What is required >>
With the pictures excluded, output only the lines from the one containing "Where should I click to: Click" through the last line of the entries, unchanged.

Data records >>
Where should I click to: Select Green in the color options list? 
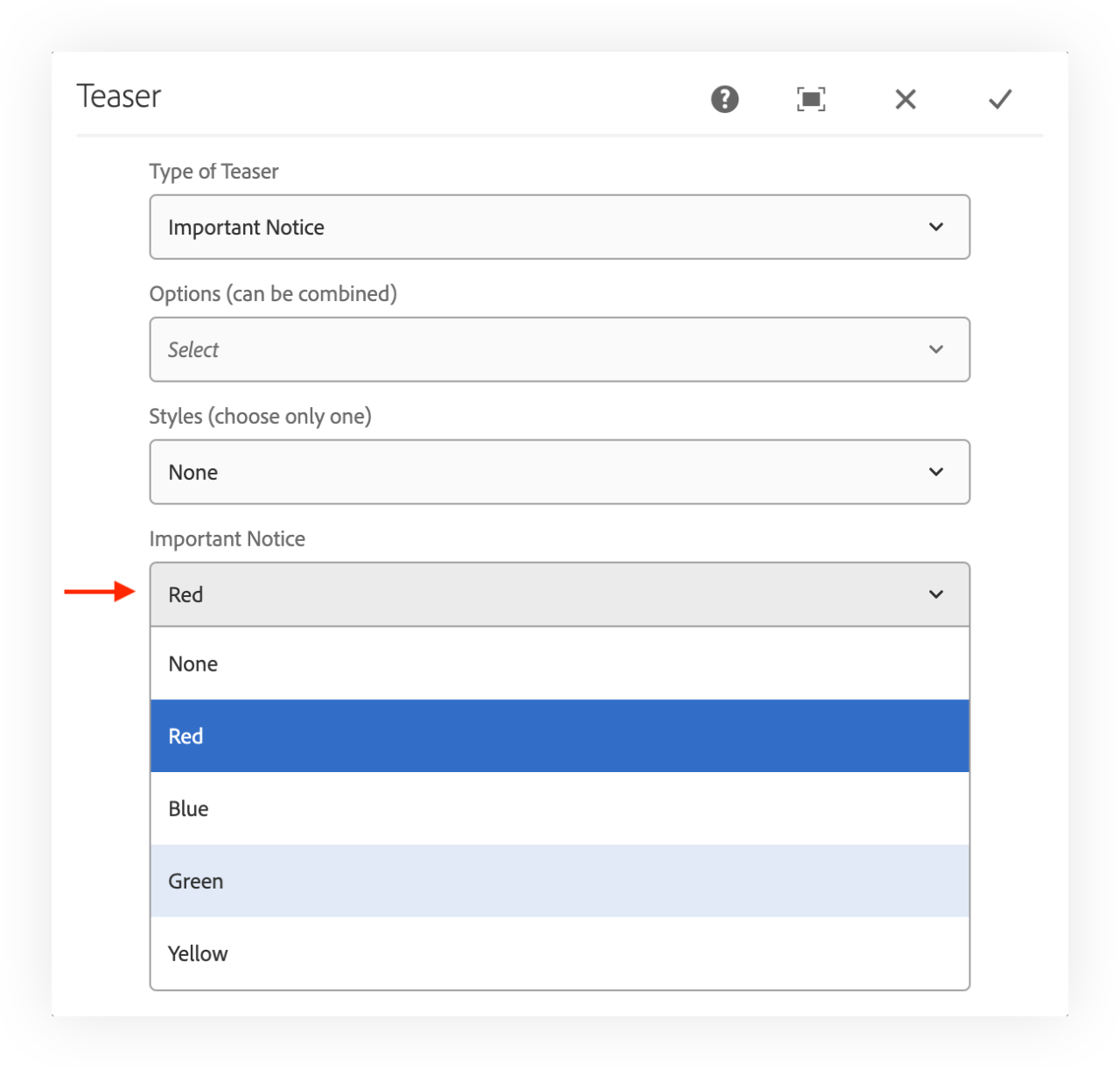560,881
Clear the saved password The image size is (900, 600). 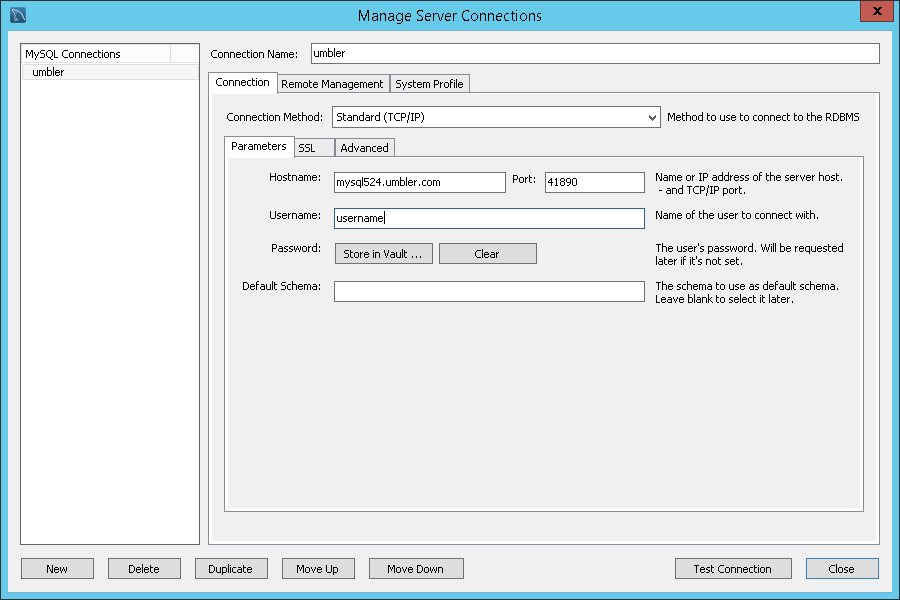pyautogui.click(x=487, y=253)
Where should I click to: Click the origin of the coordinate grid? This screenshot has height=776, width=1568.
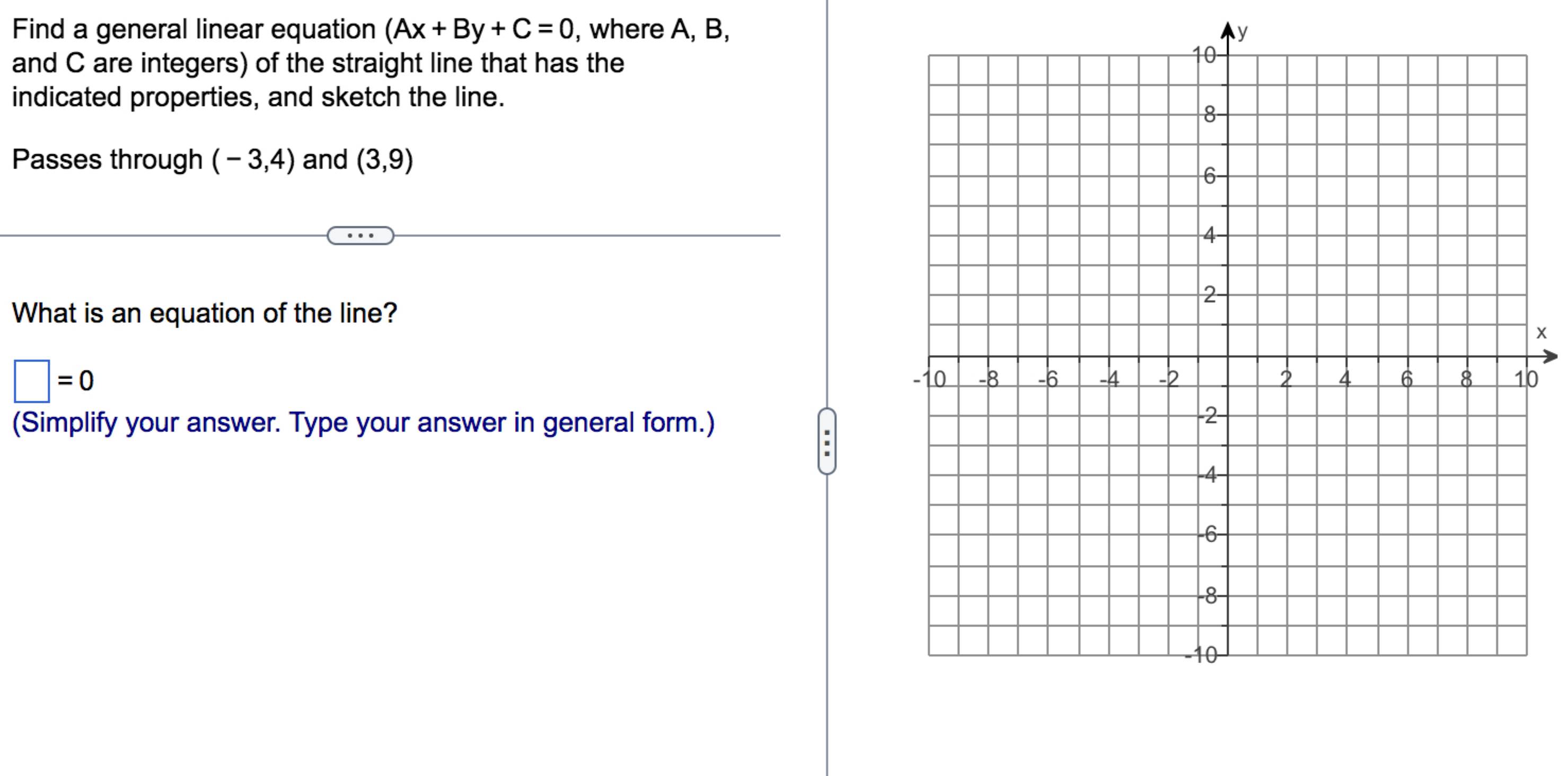pos(1228,356)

Solution for this exercise >>
Where should I click to: Click the origin of the coordinate grid? This screenshot has height=776, width=1568.
pos(1228,356)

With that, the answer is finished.